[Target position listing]
-*-*-
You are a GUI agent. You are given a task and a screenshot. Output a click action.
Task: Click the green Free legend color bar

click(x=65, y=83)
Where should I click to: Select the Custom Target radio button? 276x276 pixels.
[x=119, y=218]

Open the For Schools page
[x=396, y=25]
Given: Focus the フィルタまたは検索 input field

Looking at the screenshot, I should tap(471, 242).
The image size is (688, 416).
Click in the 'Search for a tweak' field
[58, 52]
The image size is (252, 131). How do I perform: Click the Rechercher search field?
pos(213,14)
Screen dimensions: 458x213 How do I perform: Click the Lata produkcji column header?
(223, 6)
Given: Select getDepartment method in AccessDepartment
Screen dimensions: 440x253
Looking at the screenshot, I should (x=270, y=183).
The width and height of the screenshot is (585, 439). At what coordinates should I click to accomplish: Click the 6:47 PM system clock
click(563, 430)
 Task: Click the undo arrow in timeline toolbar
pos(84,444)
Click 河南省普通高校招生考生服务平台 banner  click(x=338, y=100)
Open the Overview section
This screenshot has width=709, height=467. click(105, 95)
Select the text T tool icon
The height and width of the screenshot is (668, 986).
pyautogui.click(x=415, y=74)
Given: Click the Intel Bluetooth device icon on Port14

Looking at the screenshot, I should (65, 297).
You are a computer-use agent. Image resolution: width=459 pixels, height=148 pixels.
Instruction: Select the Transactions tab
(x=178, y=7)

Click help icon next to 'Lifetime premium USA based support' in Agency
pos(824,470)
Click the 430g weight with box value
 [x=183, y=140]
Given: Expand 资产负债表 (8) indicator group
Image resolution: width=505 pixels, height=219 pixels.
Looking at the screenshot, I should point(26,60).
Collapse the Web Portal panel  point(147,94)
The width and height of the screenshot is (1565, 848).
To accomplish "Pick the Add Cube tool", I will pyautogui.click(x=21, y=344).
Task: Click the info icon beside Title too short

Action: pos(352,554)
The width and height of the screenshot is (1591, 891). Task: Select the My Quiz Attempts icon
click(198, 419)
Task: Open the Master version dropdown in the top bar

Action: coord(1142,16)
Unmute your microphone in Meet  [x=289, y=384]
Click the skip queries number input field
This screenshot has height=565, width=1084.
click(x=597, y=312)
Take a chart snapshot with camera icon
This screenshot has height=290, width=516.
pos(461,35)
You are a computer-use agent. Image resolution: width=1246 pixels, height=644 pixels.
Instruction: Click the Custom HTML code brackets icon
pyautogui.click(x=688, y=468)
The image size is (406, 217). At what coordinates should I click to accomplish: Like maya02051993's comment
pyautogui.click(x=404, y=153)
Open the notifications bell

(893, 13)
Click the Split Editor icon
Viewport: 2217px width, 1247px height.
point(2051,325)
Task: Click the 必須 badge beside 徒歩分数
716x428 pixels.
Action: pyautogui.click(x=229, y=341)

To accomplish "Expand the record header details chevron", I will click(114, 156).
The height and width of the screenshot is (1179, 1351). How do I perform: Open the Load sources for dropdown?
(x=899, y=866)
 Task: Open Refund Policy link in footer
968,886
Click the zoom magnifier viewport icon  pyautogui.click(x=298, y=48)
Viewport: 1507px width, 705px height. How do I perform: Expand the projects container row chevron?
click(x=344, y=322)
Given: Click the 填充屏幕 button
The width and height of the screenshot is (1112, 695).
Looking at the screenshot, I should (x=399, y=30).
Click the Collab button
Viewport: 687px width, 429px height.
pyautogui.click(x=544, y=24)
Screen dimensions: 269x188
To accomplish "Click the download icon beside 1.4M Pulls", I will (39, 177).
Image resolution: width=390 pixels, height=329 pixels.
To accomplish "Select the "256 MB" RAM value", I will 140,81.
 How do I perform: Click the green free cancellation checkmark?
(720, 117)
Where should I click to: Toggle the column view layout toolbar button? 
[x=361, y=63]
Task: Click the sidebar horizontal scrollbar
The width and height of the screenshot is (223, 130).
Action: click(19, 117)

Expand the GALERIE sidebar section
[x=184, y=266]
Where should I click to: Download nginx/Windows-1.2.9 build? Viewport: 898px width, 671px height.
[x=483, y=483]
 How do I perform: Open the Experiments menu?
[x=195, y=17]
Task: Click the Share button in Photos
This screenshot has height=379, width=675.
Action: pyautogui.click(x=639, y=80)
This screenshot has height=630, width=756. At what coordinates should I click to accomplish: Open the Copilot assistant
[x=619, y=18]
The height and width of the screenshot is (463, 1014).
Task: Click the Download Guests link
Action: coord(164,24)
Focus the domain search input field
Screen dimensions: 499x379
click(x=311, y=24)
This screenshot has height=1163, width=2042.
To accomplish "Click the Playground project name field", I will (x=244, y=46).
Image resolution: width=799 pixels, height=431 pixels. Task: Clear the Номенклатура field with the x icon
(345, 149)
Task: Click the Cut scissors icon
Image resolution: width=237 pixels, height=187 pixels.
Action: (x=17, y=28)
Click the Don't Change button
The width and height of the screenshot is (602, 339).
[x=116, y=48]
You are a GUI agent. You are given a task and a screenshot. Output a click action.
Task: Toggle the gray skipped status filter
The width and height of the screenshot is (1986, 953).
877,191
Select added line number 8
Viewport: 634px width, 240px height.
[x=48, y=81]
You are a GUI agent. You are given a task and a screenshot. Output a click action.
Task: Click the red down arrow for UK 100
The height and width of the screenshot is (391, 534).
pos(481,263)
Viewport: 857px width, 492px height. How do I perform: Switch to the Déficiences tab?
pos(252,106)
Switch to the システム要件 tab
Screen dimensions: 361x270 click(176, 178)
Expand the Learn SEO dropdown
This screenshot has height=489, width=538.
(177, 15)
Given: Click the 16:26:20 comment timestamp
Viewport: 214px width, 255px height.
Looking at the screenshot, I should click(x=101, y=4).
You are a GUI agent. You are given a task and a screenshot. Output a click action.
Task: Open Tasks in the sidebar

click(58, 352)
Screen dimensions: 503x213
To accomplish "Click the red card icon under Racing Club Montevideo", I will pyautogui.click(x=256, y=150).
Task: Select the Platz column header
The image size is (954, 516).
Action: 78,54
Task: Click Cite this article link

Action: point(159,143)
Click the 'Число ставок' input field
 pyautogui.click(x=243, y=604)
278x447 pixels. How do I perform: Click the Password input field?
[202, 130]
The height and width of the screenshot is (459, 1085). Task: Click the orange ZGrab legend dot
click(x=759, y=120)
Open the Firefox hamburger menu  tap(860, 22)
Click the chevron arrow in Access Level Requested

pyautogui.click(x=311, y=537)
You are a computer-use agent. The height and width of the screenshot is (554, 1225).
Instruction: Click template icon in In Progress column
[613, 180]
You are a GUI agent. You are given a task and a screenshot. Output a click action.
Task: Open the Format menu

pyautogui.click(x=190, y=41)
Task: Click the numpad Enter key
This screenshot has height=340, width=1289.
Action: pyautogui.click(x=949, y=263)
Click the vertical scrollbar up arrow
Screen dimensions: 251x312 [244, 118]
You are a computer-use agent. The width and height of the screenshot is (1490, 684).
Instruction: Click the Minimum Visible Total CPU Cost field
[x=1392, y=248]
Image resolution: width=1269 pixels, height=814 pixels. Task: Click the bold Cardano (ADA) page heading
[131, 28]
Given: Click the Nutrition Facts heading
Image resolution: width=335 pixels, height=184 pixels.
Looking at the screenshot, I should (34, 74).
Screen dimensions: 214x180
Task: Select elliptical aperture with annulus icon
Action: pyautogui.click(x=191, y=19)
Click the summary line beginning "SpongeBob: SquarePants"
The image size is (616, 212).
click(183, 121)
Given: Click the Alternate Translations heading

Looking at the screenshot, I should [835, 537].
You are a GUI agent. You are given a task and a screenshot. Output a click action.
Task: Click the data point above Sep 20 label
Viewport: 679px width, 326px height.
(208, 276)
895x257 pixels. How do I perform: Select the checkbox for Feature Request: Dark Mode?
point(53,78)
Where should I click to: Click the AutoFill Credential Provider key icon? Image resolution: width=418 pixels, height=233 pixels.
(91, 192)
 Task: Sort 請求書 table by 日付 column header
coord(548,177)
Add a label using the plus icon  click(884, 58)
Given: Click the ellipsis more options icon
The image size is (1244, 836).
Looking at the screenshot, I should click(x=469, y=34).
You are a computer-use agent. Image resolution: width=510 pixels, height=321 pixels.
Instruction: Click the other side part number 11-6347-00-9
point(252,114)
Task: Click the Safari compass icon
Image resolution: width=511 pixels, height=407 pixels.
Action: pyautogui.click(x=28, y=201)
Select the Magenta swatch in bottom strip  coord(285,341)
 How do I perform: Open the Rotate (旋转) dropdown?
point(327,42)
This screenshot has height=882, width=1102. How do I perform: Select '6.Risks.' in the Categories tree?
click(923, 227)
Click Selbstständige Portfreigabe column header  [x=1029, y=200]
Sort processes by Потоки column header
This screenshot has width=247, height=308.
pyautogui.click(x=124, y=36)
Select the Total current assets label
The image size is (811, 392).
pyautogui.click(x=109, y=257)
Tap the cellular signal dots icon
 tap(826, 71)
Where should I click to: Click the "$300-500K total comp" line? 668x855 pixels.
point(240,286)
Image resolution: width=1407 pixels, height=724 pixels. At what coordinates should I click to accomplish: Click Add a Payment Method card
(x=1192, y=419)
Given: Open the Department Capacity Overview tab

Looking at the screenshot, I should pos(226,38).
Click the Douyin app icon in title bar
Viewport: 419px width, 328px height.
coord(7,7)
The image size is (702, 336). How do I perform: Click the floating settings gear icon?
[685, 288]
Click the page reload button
-*-*-
Task objective – Render the listing as a numbered list, beginning at the line that has "Select the Magenta" and ending with the last line of the listing. Leave out blank lines.

Problem solution –
1. Select the Magenta swatch in bottom strip  coord(285,341)
2.  How do I perform: Open the Rotate (旋转) dropdown?
3. point(327,42)
4. This screenshot has height=882, width=1102. How do I perform: Select '6.Risks.' in the Categories tree?
5. click(923, 227)
6. Click Selbstständige Portfreigabe column header  [x=1029, y=200]
7. Sort processes by Потоки column header
8. This screenshot has width=247, height=308.
9. pyautogui.click(x=124, y=36)
10. Select the Total current assets label
11. The image size is (811, 392).
12. pyautogui.click(x=109, y=257)
13. Tap the cellular signal dots icon
14.  tap(826, 71)
15. Where should I click to: Click the "$300-500K total comp" line? 668x855 pixels.
16. point(240,286)
17. Image resolution: width=1407 pixels, height=724 pixels. At what coordinates should I click to accomplish: Click Add a Payment Method card
18. (x=1192, y=419)
19. Given: Open the Department Capacity Overview tab
20. Looking at the screenshot, I should pos(226,38).
21. Click the Douyin app icon in title bar
22. Viewport: 419px width, 328px height.
23. coord(7,7)
24. The image size is (702, 336). How do I perform: Click the floating settings gear icon?
25. [685, 288]
26. Click the page reload button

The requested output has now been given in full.